Intellectual property considerations for engineering free agents
By Joe Lampinen
One question often asked by engineers is, “What are my intellectual property (IP) rights when I’m working on a project for a company?”
The answer can depend on your situation. If you are a fulltime employee using facilities and equipment supplied by your employer, the concept of shop right may apply. This means that your employer may have an automatic right (license) to royalty-free use of any IP that you create in the course of your employment.
If you’re a free agent—a contractor, freelancer, or some other form of contingent worker—the legal ownership of IP isn’t always so straightforward. Keep the following considerations in mind, and ask an IP attorney for advice on these issues:
- Most companies aren’t willing to relinquish IP rights to the inventions of contractors. Generally speaking, companies that pay a fee for your services want to retain the IP rights to your inventions created while working on their projects. In recent legal cases brought by contractors against companies over IP ownership, courts have supported this concept.
- Renowned engineers with successful track records as experts in their fields have more negotiating clout. When a company already knows the value an engineer brings to a project, it may be more open to negotiations. One possible arrangement is for the engineer to retain IP ownership rights and license them to the company for a limited period of time (or for a limited scope, scale, purpose, etc.). This is especially practical when the patent holder doesn’t have the manufacturing, sales, or distribution capabilities needed to market the invention.

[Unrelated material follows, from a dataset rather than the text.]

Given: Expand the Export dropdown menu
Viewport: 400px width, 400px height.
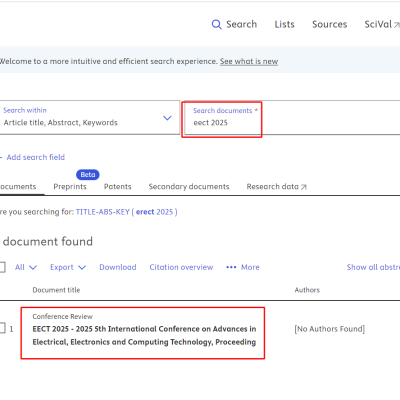Looking at the screenshot, I should click(68, 267).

- If you’re working with a staffing agency, it’s likely to advise you to consult with an IP attorney concerning your IP ownership rights. Note that in this situation, the staffing agency is your employer and the company is its client. The staffing agency’s legal department will be tasked with ensuring adequate legal documentation regarding your work as a contractor. This can include reviewing and documenting the potential assignment of any IP rights the staffing company might have a stake in as your employer.
It is very common for companies and engineers to sign patent and invention assignment agreements before beginning projects. Do not take this lightly. Objectively evaluate whether you might create a novel and valuable invention during this project. If this is the case and you’re confident you could benefit substantially from that invention, consult with a qualified IP attorney before signing any contract.
It is essential to seek legal advice. Many engineers, especially those in high tech industries, have an IP attorney on retainer to help them negotiate. To avoid legal bills that can run into the thousands of dollars, you can also seek an hourly-based consultation with an attorney.
Disclaimer: The comments in this blog are not intended to provide, nor are they a substitute for, professional legal advice. The reader is advised to consult with a qualified IP attorney.